Okay, so maybe I am being snarky. The thing is, I’d just kind of like a Gospel message now and then. Remember what Paul wrote to the Corinthians, something about something being, umm, of first importance. Oh yeah, the Gospel. Christ crucified for our sins. That whole deal. But I go to a church where people routinely say that other things, such as marriage, or community, or the young people, are the foundation of our church. Never the Gospel. Never the cross.
Oh well, maybe they’re just being, you know, sloppy with words. On the other hand, what ever happened to the wooden cross that had stood in the corner of the sanctuary for years. Oh sure, it wasn’t exactly given a place of honor, which should have been a warning to me, but then it disappeared altogether. And no one seems to miss it. When asked about it, the pastor said, that’s just not the kind of church we are. Uh oh. Red flag city!
Then again, what ever happened to the preaching of the Gospel? Can somebody tell me? Is it just one of those items in a creedal statement that nobody reads . . . too "doctrinal," don’t you know?

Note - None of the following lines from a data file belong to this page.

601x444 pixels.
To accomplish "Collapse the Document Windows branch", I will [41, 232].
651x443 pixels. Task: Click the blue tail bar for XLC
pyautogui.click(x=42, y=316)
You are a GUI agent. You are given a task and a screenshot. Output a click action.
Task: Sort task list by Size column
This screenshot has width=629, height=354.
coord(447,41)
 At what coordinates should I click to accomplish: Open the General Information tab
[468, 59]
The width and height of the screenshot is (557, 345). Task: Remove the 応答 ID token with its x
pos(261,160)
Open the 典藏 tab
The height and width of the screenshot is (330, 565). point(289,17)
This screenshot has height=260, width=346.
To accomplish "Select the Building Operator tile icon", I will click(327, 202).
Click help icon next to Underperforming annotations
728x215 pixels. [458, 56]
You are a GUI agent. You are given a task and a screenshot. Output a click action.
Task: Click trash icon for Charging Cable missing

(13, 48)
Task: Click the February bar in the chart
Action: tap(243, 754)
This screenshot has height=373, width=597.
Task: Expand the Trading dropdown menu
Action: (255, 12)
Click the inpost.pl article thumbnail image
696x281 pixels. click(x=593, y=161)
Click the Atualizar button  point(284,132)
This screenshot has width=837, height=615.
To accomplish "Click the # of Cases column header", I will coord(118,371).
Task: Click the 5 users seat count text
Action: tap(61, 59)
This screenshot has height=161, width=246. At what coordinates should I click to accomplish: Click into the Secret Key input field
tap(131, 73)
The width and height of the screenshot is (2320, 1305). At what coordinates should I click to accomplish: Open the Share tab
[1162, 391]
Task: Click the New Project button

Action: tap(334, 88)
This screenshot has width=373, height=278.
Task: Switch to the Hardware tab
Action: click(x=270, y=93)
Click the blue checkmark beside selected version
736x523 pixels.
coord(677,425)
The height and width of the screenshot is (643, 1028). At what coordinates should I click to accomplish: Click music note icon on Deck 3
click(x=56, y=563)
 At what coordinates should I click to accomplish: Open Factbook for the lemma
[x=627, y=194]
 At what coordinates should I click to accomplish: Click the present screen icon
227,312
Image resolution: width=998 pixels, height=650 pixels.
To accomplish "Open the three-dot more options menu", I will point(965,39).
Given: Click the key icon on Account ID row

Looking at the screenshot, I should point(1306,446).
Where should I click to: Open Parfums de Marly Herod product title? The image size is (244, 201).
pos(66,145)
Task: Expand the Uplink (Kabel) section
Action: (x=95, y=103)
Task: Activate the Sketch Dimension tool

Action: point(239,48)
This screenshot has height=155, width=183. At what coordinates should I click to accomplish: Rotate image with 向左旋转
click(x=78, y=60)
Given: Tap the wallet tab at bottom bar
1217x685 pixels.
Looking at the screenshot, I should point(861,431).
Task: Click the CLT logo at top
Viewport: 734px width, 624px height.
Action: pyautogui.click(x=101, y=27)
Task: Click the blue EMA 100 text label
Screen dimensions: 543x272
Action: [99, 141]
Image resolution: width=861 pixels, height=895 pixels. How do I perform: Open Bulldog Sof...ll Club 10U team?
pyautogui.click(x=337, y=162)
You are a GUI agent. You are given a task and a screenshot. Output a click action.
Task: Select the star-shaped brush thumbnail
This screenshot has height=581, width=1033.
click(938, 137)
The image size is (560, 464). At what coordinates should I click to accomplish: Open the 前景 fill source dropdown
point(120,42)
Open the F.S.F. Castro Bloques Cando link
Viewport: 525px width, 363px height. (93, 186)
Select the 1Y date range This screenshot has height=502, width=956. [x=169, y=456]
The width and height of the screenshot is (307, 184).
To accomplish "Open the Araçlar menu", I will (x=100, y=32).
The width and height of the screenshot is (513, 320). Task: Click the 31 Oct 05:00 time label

I’ve been going through a period of personal re-assessment lately, (perhaps it has something to do with my impending fiftieth birthday), but I’m tired of settling for preaching that would be right at home on the Oprah show (well, almost). I’m tired of trading ancient wisdom for the fleeting will-o-the-wisp called "relevance," of shallow hip-ness and glib self-congratulatory church booster-ism and music that is fervent about nothing more than our own fervor (instead of being fervent about the singular value of Christ and his cross).
And I hate taking this tone. I never expected a perfect church, but as I approach my fiftieth birthday I begin to wonder how many more social-club Sundays I must endure. I’m not looking for a perfect church, but one that puts first things first. Is that too much to expect?